» **Reading text**
::::

During the Relevant Period, Rittenberry—the only analyst at GBL following Vivendi—calculated the PMV of Vivendi using the proprietary techniques that he learned at Gabelli & Co. Based on Rittenberry's calculation of Vivendi's PMV, during the Relevant Period, Vivendi securities were trading at a substantial discount to Vivendi's PMV per ADS. Mario Gabelli personally asked for and reviewed Rittenberry's calculation of Vivendi's PMV during the Relevant Period. Rittenberry also sent his estimation of Vivendi's PMV to Marc Gabelli, a portfolio manager at Gabelli, and Vicent Roche, a trader at Gabelli, on April 5, 2001. And Woodson relied on Rittenberry's analysis of Vivendi's PMV in his decision to purchase high-yield Vivendi bonds, from which I infer that senior management at Vivendi trusted Rittenberry's analysis. This inference is strengthened by the fact that, during the Relevant Period, Plaintiffs repeatedly used Vivendi in presentations to shareholders and actual and prospective customers as an illustration of a company whose securities traded at a substantial discount to its PMV.

See 2/18/13 Tr. (Rittenberry Direct) at 47:15–17.

See DX AU (01/11/01 print-out of Rittenberry spreadsheet calculating Vivendi's PMV).

See DX X (2001 print-out of Rittenberry spreadsheet calculating Vivendi's PMV, containing handwritten notes by Gabelli); 2/19/13 Tr. (Gabelli Redirect) at 229:19–230:2; 2/18/13 Tr. (Rittenberry Direct) at 61:2–21.

See 2/18/13 Tr. (Rittenberry Direct) at 63:2–20; DX K (4/5/01 e-mail from Rittenberry to Marc Gabelli and Vincent Roche).

See Woodson Dep. at 238:17–239:20.

See DX G, N, T.

::::

» **Data**
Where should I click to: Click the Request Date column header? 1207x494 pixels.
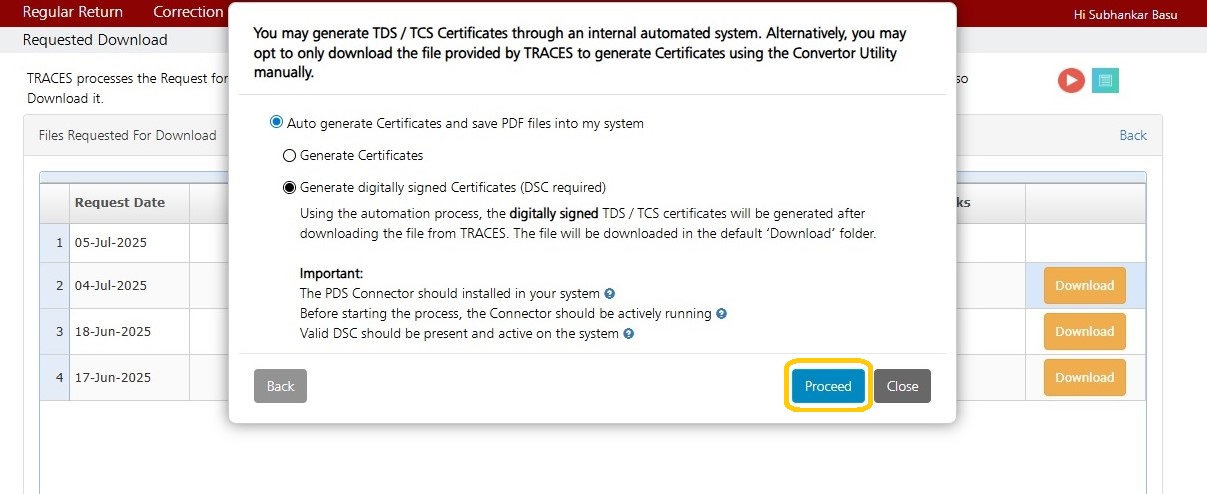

::::

» **Task details**
Reproduce in full, word for word, the excerpt above on Rittenberry's valuation of Vivendi, keeping every citation line.

» **Reply**
During the Relevant Period, Rittenberry—the only analyst at GBL following Vivendi—calculated the PMV of Vivendi using the proprietary techniques that he learned at Gabelli & Co. Based on Rittenberry's calculation of Vivendi's PMV, during the Relevant Period, Vivendi securities were trading at a substantial discount to Vivendi's PMV per ADS. Mario Gabelli personally asked for and reviewed Rittenberry's calculation of Vivendi's PMV during the Relevant Period. Rittenberry also sent his estimation of Vivendi's PMV to Marc Gabelli, a portfolio manager at Gabelli, and Vicent Roche, a trader at Gabelli, on April 5, 2001. And Woodson relied on Rittenberry's analysis of Vivendi's PMV in his decision to purchase high-yield Vivendi bonds, from which I infer that senior management at Vivendi trusted Rittenberry's analysis. This inference is strengthened by the fact that, during the Relevant Period, Plaintiffs repeatedly used Vivendi in presentations to shareholders and actual and prospective customers as an illustration of a company whose securities traded at a substantial discount to its PMV.

See 2/18/13 Tr. (Rittenberry Direct) at 47:15–17.

See DX AU (01/11/01 print-out of Rittenberry spreadsheet calculating Vivendi's PMV).

See DX X (2001 print-out of Rittenberry spreadsheet calculating Vivendi's PMV, containing handwritten notes by Gabelli); 2/19/13 Tr. (Gabelli Redirect) at 229:19–230:2; 2/18/13 Tr. (Rittenberry Direct) at 61:2–21.

See 2/18/13 Tr. (Rittenberry Direct) at 63:2–20; DX K (4/5/01 e-mail from Rittenberry to Marc Gabelli and Vincent Roche).

See Woodson Dep. at 238:17–239:20.

See DX G, N, T.